Introduction
Explanation is a powerful strategy for promoting conceptual understanding. However, students struggle to produce high-quality explanations without feedback. Instructors can scaffold this process, but the realities of high-enrollment courses make offering explanation activities and feedback challenging. Generative AI presents a promising path for scale but introduces its own set of barriers. On one hand, generative AI-based chatbots can foster active engagement and personalized support. On the other hand, casual use may yield cognitive disengagement in which students let the bot “do the thinking for them”. With this in mind, this work applies learning engineering to explore generative AI–supported explanation tasks in an introductory biology course.
Within this broader learning engineering effort, we employed the Design Implementation Framework (DIF; McCarthy et al., 2020) as a nested cycle (Craig et al., 2025). DIF includes five stages: defining and evaluating the problem, ideation, user experience/design, experimental evaluation, and implementation and feedback. Although similar to other frameworks, DIF emphasizes experimentation and co-design, which align with learning engineering’s focus on human-centered design (Thai et al., 2023). This project reflects a partnership across a learning sciences lab, biology instructor and the university Center for Excellence in Teaching, Learning and Online Education (CETLOE).
Explanation activities were developed and implemented in two sections of introductory biology for non-majors. Courses met in-person, but the explanation activities were conducted asynchronously as homework.
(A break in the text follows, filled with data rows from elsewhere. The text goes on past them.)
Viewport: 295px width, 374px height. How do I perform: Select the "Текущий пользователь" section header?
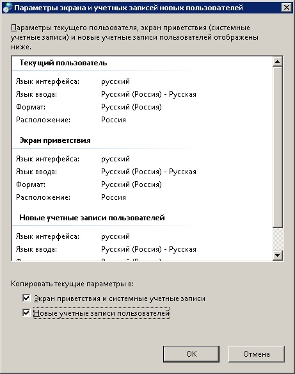[x=63, y=63]
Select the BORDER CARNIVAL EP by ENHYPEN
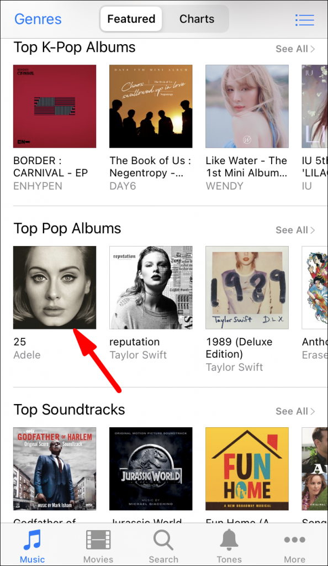 click(x=55, y=106)
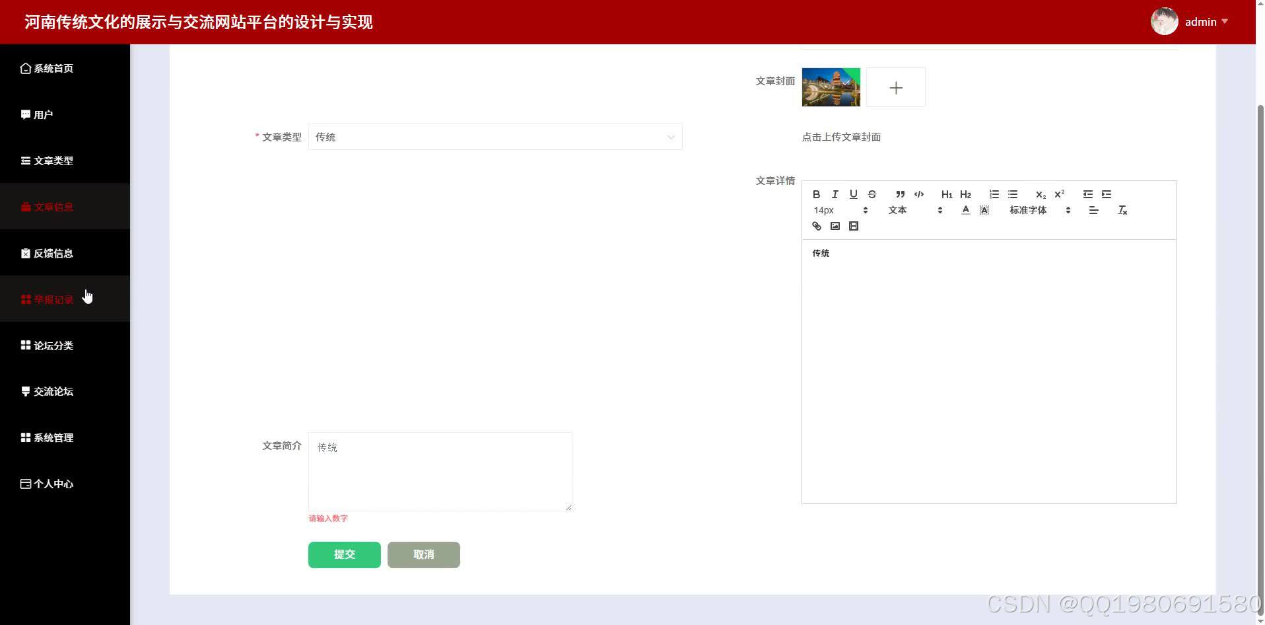Screen dimensions: 1265x625
Task: Clear text formatting with Tx button
Action: point(1122,210)
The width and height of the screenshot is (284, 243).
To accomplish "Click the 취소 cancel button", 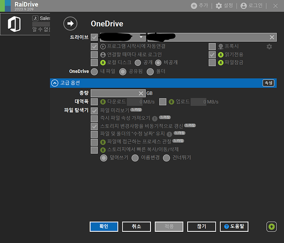I will coord(136,226).
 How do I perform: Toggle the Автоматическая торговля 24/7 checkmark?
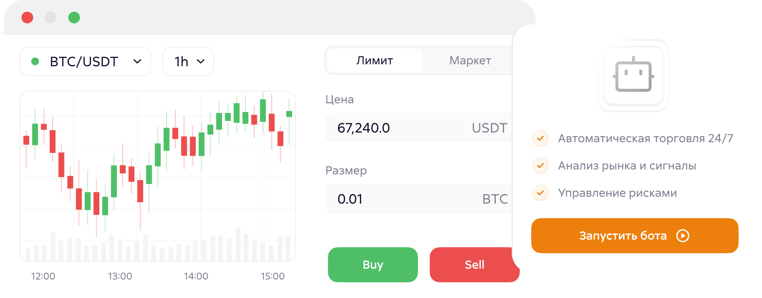point(540,138)
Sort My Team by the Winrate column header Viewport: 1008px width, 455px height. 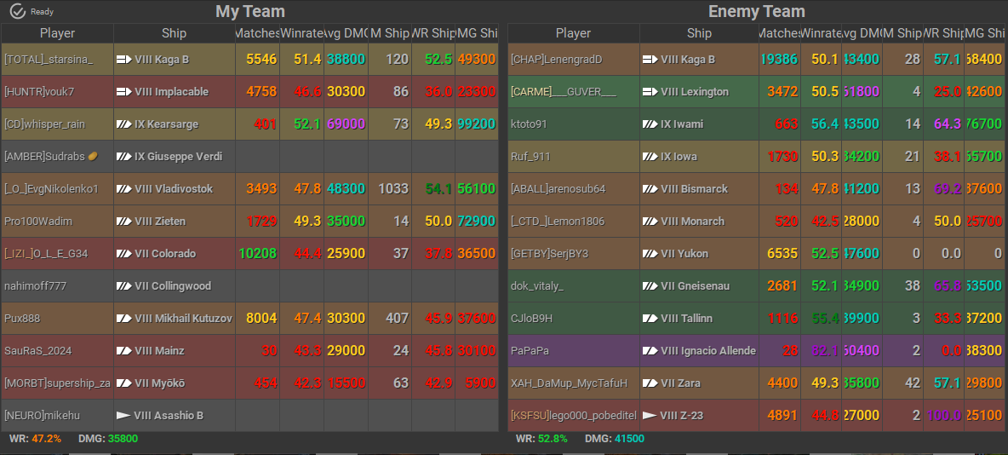[x=301, y=33]
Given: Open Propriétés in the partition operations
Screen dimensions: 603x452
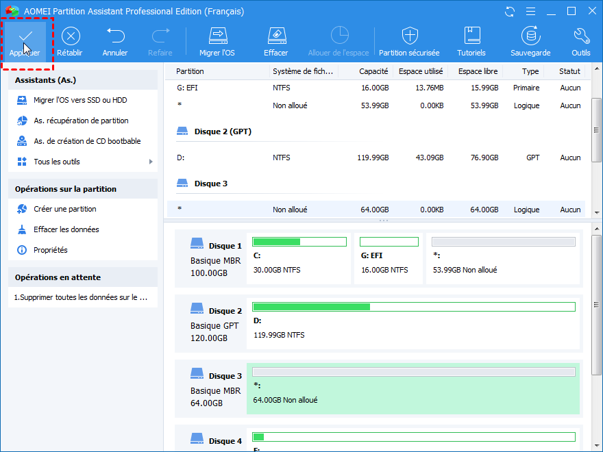Looking at the screenshot, I should pos(50,250).
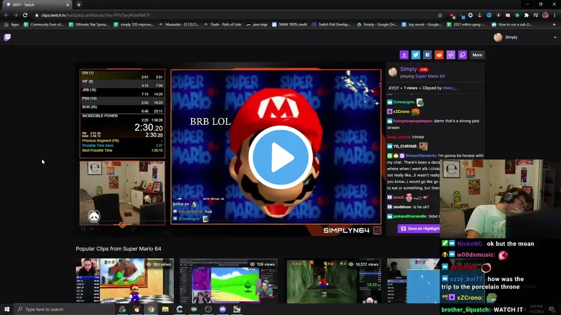Open the popular clip with 193 views
Screen dimensions: 561x315
124,281
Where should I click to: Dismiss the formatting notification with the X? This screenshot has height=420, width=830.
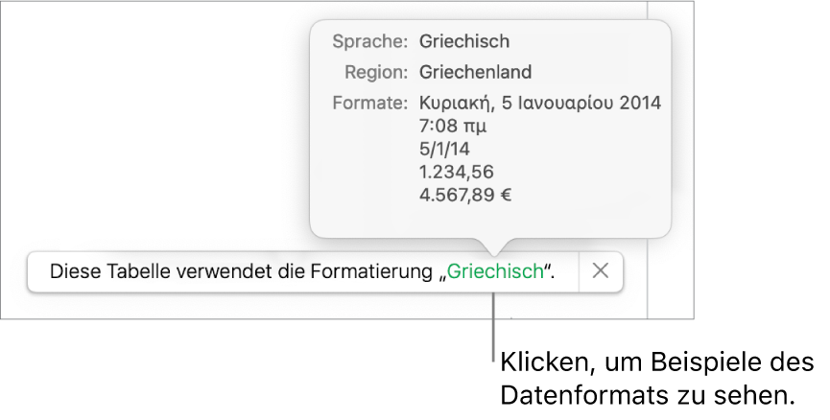point(601,271)
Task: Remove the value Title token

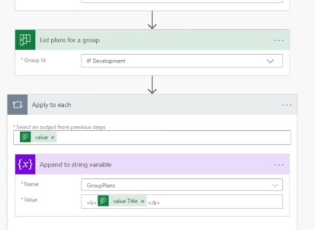Action: [143, 201]
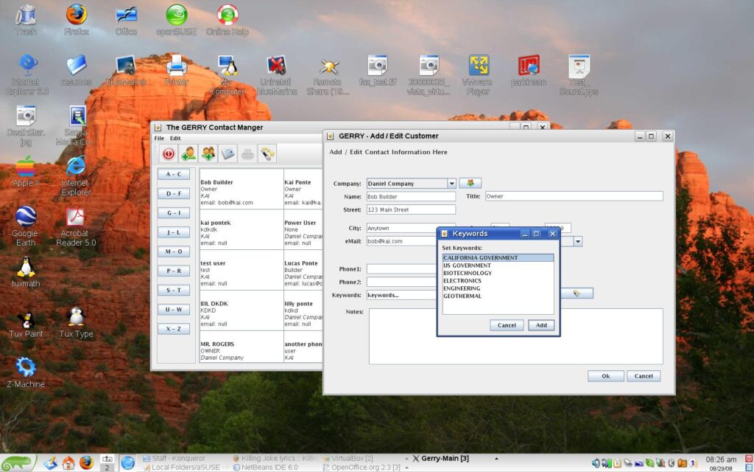The height and width of the screenshot is (472, 754).
Task: Click the keyword tags toolbar icon
Action: 267,153
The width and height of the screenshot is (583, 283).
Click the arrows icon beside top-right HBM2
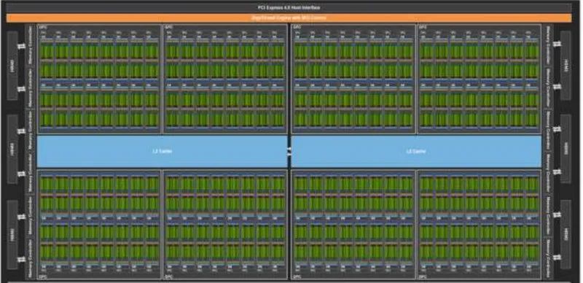[557, 44]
Following DIF, we first defined the problem of using generative AI to support explanation strategies in large-enrollment courses and ideated solutions guided by the ICAP framework (Chi & Wylie, 2014) to promote constructive and interactive engagement. Although we considered creating a fully customized chatbot, our prior experiences suggested students tend to default to the general ChatGPT interface. Thus, we focused on designing instructional supports to help students use ChatGPT effectively and transfer these skills to new contexts. In the user experience/design phase, we developed a ChatGPT bot that collected basic student information and exported transcripts in .json format. The bot was piloted and refined with the CETLOE support team and research assistants.
We ran an implementation in Week 2 of the semester in which students completed a learning-by-explaining activity on transfer of energy in food chains (i.e., Trophic Pyramids and the Rule of 10), with minimal guidance on writing explanations or using the bot. Usability data indicated the bot was easy to use (M = 3.51/4.0). Notably, analysis showed that 58 of 100 students did no more than paste the prompt into the bot and export bot responses without further engagement.
In parallel, we developed instructional materials. We created two short “Learning By Explaining” videos and corresponding reference documents: a 2-minute overview of effective explanation writing (control) and a 5-minute version that also described productive ChatGPT use (treatment). In Week 6, students were randomly assigned to treatment or control groups and worked with the bot to write an explanation of diffusion and osmosis. They submitted their ChatGPT transcript (.txt) and final explanation (.docx) and completed a brief survey on usability and perceived learning. This design allowed us to experimentally compare how different instructional supports affected engagement with the bot.
Results reflect the experimental implementation in Week 6. One hundred thirteen (113) students completed the activity.
Table 1. Means and Standard Deviations for Transcript Features as a Function of Instruction Type | ||||
Control M (SD) | Treatment M (SD) | t-test | p | |
# of User Turns | 5.11 (2.68) | 6.42 (3.44) | 2.27 | .03 |
Total User Word Count | 130.54 (79.32) | 234.77 (183.06) | 4.02 | < .001 |
# of Questions | .94 (1.67) | 1.84 (2.71) | 2.14 | .03 |
# of Causal Words | 2.79 (1.99) | 4.30 (3.31) | 2.98 | < .001 |
Compared to the control group (n = 52), students in the treatment condition (n = 61) produced more turns and higher overall word counts, indicating sustained and active participation. They also asked more questions, suggesting a shift toward exploratory and information-seeking behavior, and used more causal language, reflecting greater engagement in reasoning and cause-effect thinking (Table 1).
Sixty one (61) students completed the post-activity survey. Students in the treatment condition (n = 29) gave an average rating of 3.68/4.00 (SD = .61) while students in the control condition (n = 32) gave an average rating of 3.49 (SD = .81). While these means are in the predicted direction, the difference failed to reach significance, t(57.33) = 1.03, p = .31.
These preliminary findings suggest that brief instruction can encourage more constructive and interactive engagement with generative AI. We are scoring the transcripts to understand how the manipulation affected student engagement with the chatbot and how this relates to explanation quality and exam performance.
This work also provided insights into refinements we can make prior to implementation in the spring. For example, given possible ceiling effects in our survey data, we plan to increase the range of the Likert scale (e.g., 7-points) to increase sensitivity. We are using data from this cycle as feedback for refinement of our spring implementation, illustrating DIF in action.
This work was funded by Georgia State University’s Center for Excellence in Teaching, Learning and Online Education (CETLOE Catalyst 2025-2026).